_Set tasks_
A) Print the passage from the article on Dutch private equity that begins at the words "Published on 31st" and ends after the words "for PE funds.", reproducing it without changes.
B) For each statement below, answer yes or no according to the article on Dutch private equity, and quote the words from it that settle the answer. (i) The number of transactions in the Dutch market fell by 10% in 2016 compared to 2015. (ii) The Seed Capital Scheme was established in 2010. (iii) The new tender period makes another EUR 24 million available for funds investing in start-ups and innovative companies in the Netherlands.
C) According to the article on Dutch private equity, what is the maximum loan the government will grant to a qualified fund under the Seed Capital Scheme?

_Given text_
———
Private equity and venture capital in The Netherlands

Published on 31st Jan 2017

Brexit effect – outlook for 2017

The Dutch M&A market was impacted by the Brexit decision in June 2016. However, Q4 2016 was quite strong in terms of M&A and compensated for some of the effects of Brexit. According to several studies, the number of transactions in the Dutch market for 2016 dropped with 10% compared to 2015. It is not yet clear whether the strong Q4 will continue into Q1 2017 or whether the negative impact of Brexit and/or unexpected outcomes of elections in Germany, France or the Netherlands will cause unrest again. Putting aside the potential for unrest, the two ingredients supporting M&A activity are: cheap capital and a lot of available cash for PE funds.

Dutch Seed Capital Scheme exceeds expectations

In 2016 the Dutch Ministry of Economic Affairs and private risk capital funds have provided EUR 65 million to support start-ups in innovative sectors such as IT, Energy, Healthcare, Food & Agriculture through using the so-called Seed Capital Scheme (Seed Capital Regeling). The Seed Capital Scheme has been established since 2005. Closed-end participation funds can qualify themselves if they invest in tech start-ups that meet certain conditions under the Seed Capital Scheme.  If qualified, the government will grant a loan under attractive terms (up to the maximum amount of EUR 6 million). The Seed Capital Scheme is hence highly interesting for both investors and start-ups.

The Dutch Ministry has opened a new tender period from 1 January 2017 through 31 March 2017 for another EUR 24 million for funds investing in start-ups and innovative companies in the Netherlands. A special budget of EUR 6 million will be available for investors in e-health tech start-ups.
———
_Dataset extract_
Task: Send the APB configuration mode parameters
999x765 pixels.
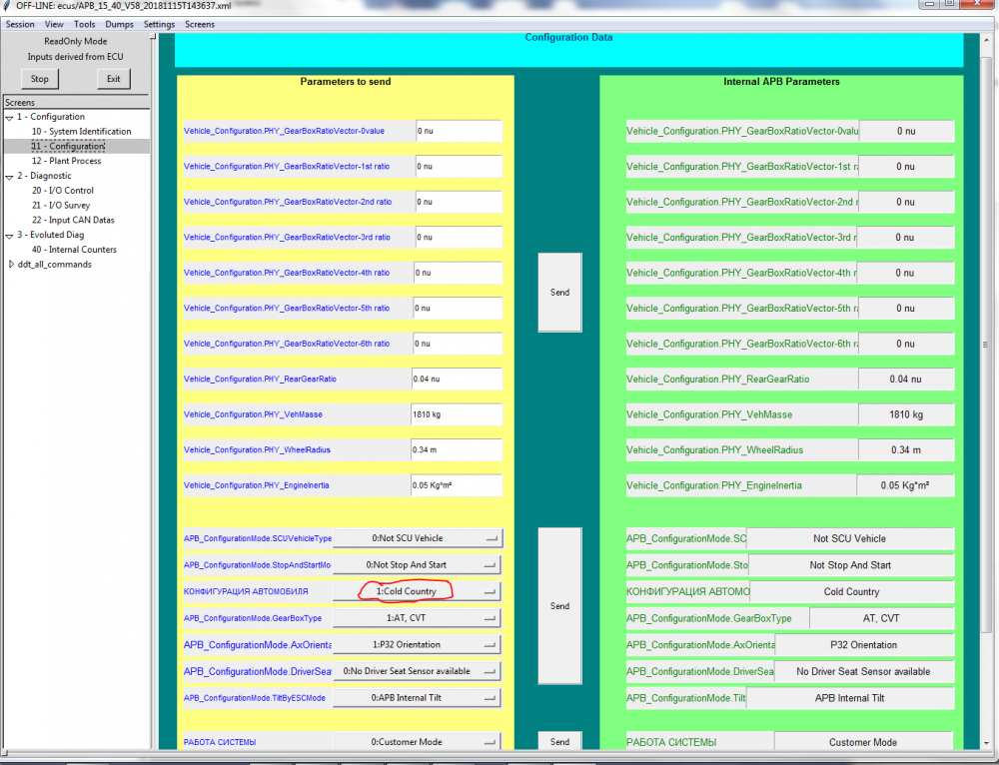Action: [559, 606]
———
_Responses for each task_
A)
Published on 31st Jan 2017

Brexit effect – outlook for 2017

The Dutch M&A market was impacted by the Brexit decision in June 2016. However, Q4 2016 was quite strong in terms of M&A and compensated for some of the effects of Brexit. According to several studies, the number of transactions in the Dutch market for 2016 dropped with 10% compared to 2015. It is not yet clear whether the strong Q4 will continue into Q1 2017 or whether the negative impact of Brexit and/or unexpected outcomes of elections in Germany, France or the Netherlands will cause unrest again. Putting aside the potential for unrest, the two ingredients supporting M&A activity are: cheap capital and a lot of available cash for PE funds.

B)
(i) Yes: "the number of transactions in the Dutch market for 2016 dropped with 10% compared to 2015"
(ii) No: "The Seed Capital Scheme has been established since 2005."
(iii) Yes: "for another EUR 24 million for funds investing in start-ups and innovative companies in the Netherlands"

C) The maximum loan is EUR 6 million.